A tiny bit of a woman. So small I could fit her in my pocket.
Years of living made it hard for her to walk so we help her shuffle to the bedside. I offer her a chair but she looks at me with hopeful eyes and whispers, I want to give her a kiss.
Here is where the numbers on monitors, test results and skilled care become background noise. Where my heart catches because I know what this means and I’m humbled to bear witness.
I bring down the side rail and secure so many tubes, lines and machines. I stand back and watch this elderly woman hover over her grown child and then kiss her face. I’m not sure of the words she whispers but oh I feel them blow across my heart.
Love and grief. And probably good bye.
I am a stranger. A bystander in this world of hope and despair in which they have been plunged. I discover within myself this fluidity of grace that only Creator can give. A juxtaposition of detachment and empathy enables me to gently lead them into the depths of sadness.
Like a guard of understanding I stand at attention, close by as the doctor explains the grim prognosis. They turn away and tears fall. He tells them he will be happy to be wrong and that he is sorry. But grief and loss are breaking open and no one can respond to him. I move forward and nod, unspoken medical jargon meaning I’ve got this.
When I was a younger nurse I would have let the turbulence of this moment push me to offer platitudes. In my naivete I believed I could defuse suffering but now I understand only the presence of God carries a mother, a daughter, a brother and a best sister through the pain of loss. There is only the moving through it, never the escaping.
They are beginning their good bye.
I bring Kleenex. I bring answers to questions. I bring another chair. And as grief spills out I bring a cup water.
As I fill the waxy cups I think about Jesus.
Jesus, this is all I can do right now.
I cannot bring the miracle they need. I cannot bring back yesterday.
But I can bring a cup of water. And I can stay inside the pain with them.
When shock and grief momentarily subside they stumble out together, this band of broken hearts. And now I am alone with her, this woman in the prime of her life losing her life.

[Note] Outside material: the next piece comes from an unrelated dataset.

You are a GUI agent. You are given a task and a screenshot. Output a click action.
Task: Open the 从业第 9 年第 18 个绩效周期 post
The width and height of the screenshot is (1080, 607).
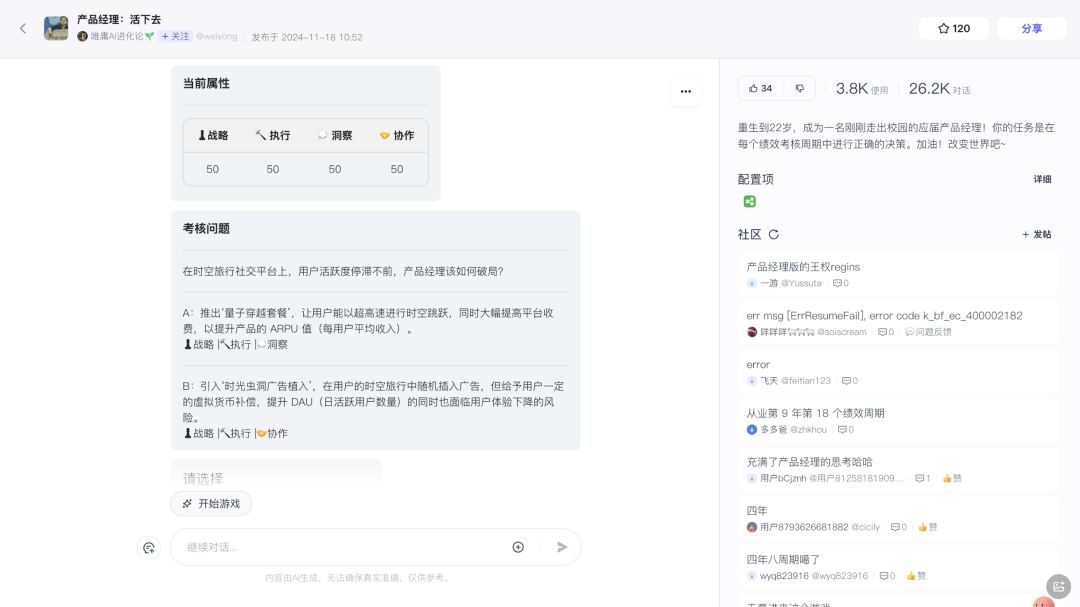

They say she is funny and kind.
This morning I think about her. I wonder if she made it through the night. I think about her family…her frail mother’s kiss, her daughter’s graceful composure, her sister’s open grief…and I ask Creator to comfort them all with His presence.
Sometimes in life we want to fix situations and people, we want to rescue and diffuse. We want to do more than we are able and it’s frustrating. We feel like we should do more. The fact is only God can do the miraculous, only He can change hearts and lives and outcomes.
Maybe hugs, kleenex and cups of water are simply bridges people cross to keep from drowning in their deepest grief.